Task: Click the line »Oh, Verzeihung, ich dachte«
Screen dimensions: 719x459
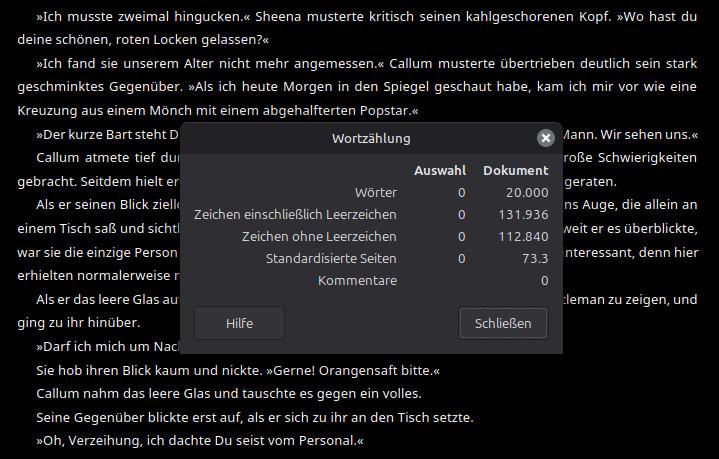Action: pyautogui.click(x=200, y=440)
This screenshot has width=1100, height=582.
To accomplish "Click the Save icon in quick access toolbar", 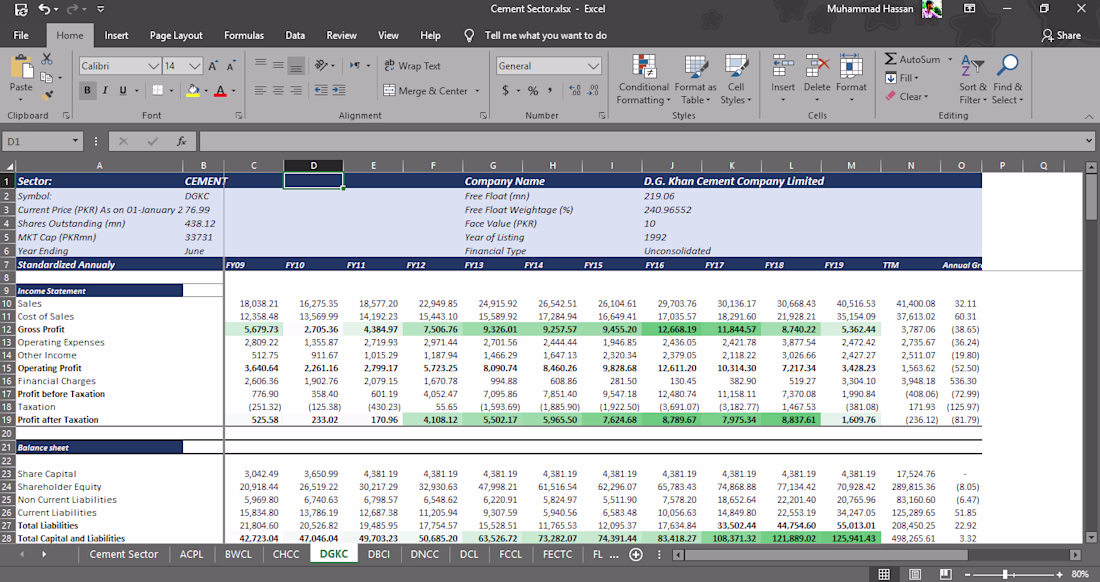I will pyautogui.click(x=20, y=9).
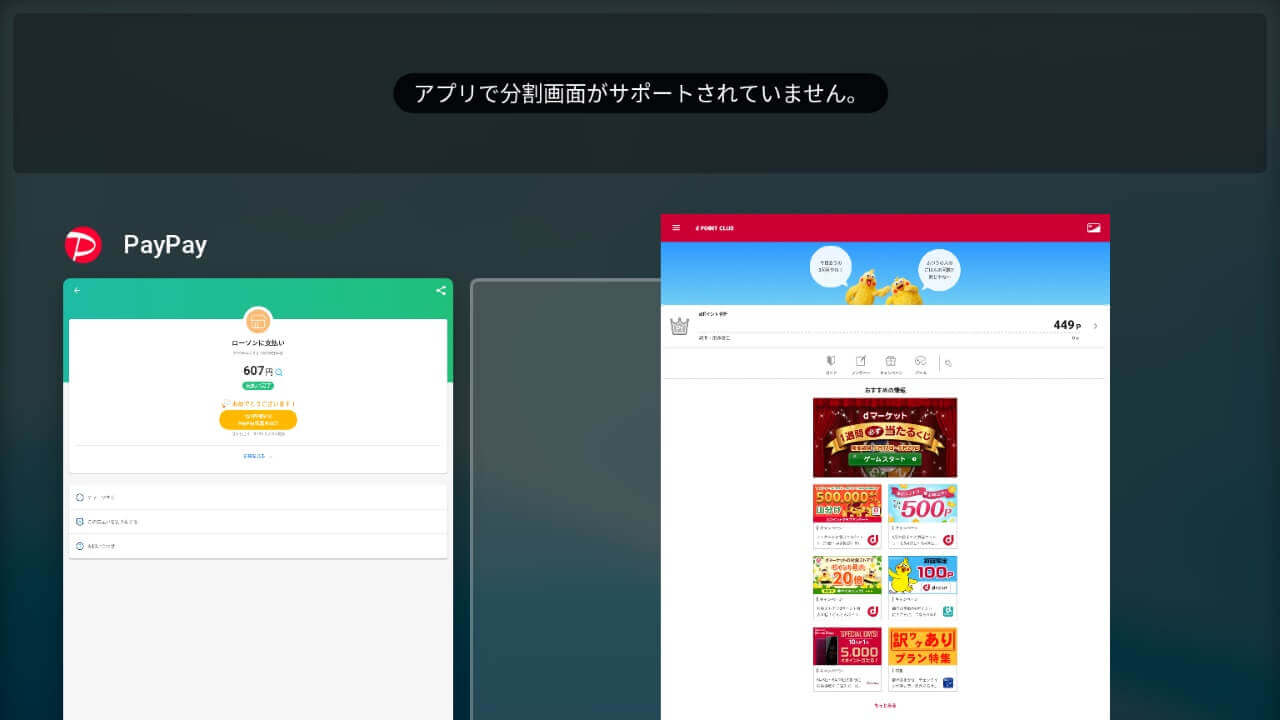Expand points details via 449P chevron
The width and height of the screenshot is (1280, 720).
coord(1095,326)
+++++
◆ **What is expected**
Show every line in the records above that contains the word "screenshot".

◆ **The completed task**
This screenshot has width=1100, height=582.
The width and height of the screenshot is (1280, 720).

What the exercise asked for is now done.